TOPIXとは
TOPIX(とぴっくす、Tokyo Stock Price Index)とは、東京証券取引所に上場する銘柄のうち、一定の基準を満たす銘柄を対象に算出される株価指数です。東京証券取引所が算出・公表しており、日経平均株価と並んで日本を代表する株価指数の一つです。

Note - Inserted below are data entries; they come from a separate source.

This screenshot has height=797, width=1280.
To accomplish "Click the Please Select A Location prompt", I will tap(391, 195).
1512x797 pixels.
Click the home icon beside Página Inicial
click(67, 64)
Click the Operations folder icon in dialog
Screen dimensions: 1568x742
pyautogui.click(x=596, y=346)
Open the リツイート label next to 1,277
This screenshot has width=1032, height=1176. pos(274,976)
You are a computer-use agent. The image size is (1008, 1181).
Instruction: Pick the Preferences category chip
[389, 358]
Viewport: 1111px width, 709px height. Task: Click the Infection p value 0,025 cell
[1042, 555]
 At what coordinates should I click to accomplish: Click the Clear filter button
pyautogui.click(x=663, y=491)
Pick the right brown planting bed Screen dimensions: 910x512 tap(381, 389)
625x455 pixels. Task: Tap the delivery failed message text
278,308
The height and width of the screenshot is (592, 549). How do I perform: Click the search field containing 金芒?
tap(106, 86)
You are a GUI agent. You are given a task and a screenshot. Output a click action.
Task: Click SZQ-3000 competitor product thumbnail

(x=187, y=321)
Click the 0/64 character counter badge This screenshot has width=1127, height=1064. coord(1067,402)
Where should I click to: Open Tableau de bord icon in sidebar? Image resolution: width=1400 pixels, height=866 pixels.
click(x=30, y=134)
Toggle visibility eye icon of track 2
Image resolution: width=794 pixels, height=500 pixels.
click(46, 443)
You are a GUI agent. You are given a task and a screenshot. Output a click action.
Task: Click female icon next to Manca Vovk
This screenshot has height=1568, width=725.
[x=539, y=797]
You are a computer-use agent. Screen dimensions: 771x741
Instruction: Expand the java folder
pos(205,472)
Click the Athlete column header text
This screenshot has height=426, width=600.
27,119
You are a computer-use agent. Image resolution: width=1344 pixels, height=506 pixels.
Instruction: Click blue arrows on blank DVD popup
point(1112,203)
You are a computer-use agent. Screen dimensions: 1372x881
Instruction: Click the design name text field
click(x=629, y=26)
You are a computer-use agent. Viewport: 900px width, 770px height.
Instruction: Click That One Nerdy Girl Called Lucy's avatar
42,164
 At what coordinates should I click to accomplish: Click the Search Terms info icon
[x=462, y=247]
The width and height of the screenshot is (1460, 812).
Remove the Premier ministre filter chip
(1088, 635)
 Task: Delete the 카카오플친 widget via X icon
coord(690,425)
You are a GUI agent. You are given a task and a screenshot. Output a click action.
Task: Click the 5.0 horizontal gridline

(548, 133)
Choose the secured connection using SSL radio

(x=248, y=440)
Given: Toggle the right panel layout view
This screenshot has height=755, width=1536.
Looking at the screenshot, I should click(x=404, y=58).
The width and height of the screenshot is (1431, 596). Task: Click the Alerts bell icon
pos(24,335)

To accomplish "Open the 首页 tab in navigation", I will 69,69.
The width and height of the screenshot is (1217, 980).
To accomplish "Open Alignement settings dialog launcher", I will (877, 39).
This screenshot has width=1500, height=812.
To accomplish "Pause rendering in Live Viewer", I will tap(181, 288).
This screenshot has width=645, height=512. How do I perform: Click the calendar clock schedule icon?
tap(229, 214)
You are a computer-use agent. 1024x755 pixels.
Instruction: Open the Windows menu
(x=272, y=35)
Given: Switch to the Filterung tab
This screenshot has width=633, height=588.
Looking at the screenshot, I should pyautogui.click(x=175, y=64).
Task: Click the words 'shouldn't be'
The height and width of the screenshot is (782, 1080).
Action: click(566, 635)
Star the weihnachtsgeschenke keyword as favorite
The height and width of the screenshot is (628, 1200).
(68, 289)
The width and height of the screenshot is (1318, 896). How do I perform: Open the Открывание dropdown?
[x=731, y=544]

TOPIXの最大の特徴は「時価総額加重平均」方式で計算されることです。日経平均が株価の高い銘柄に影響されやすいのに対し、TOPIXは時価総額(株価 x 発行済株式数)が大きい企業の影響を受けるため、市場全体の動きをより正確に反映するとされています。
TOPIXの基礎知識
TOPIXの計算方法
TOPIXは1968年1月4日の時価総額を100ポイントとして、現在の時価総額がその何倍になっているかを示す指数です。例えばTOPIXが2,500ポイントであれば、市場全体の時価総額が1968年当時の25倍になっていることを意味します。
計算方法は以下の通りです:
TOPIX = 対象銘柄の時価総額合計 ÷ 基準時価総額 x 100
TOPIXと日経平均の使い分け
- TOPIX: 約1,700銘柄をカバーし、市場全体の動きを把握するのに適している。機関投資家のベンチマークとしてよく使われる
- 日経平均: 225銘柄に限定され、一般投資家やニュースでの認知度が高い。速報性に優れている
両方を見ることで、より正確な市場分析ができます。
TOPIXの構成銘柄の見直し
2022年4月の東証市場区分再編に伴い、TOPIXの構成銘柄も段階的に見直しが行われています:
- プライム市場、スタンダード市場、グロース市場の3区分に再編
- 第1段階(完了): 2025年1月末に流通時価総額が基準に満たない約400銘柄が除外され、構成銘柄は約1,700に
- 第2段階(予定): 2026年10月〜2028年7月にかけて、さらなる見直しが段階的に実施される予定
初心者が知っておくべきポイント
- TOPIXは市場全体の動向を正確に把握できる指数です。日経平均と合わせてチェックしましょう
- TOPIXに連動するインデックスファンドやETFは、日本株全体に分散投資できるため、初心者の資産運用に最適です
- 日経平均が上がっているのにTOPIXが下がっている場合、一部の値がさ株だけが上昇し市場全体は弱い可能性があります
- 年金基金など機関投資家の多くはTOPIXをベンチマーク(運用の基準)として使っています
まとめ
TOPIXは東京証券取引所に上場する約1,700銘柄を対象とした時価総額加重平均型の株価指数であり、日本の株式市場全体の動きを最も正確に反映する指標です。日経平均が株価平均型で値がさ株の影響を受けやすいのに対し、TOPIXは時価総額ベースで市場全体を捉えます。両方の指標を合わせて見ることで、日本の株式市場をより深く理解することができます。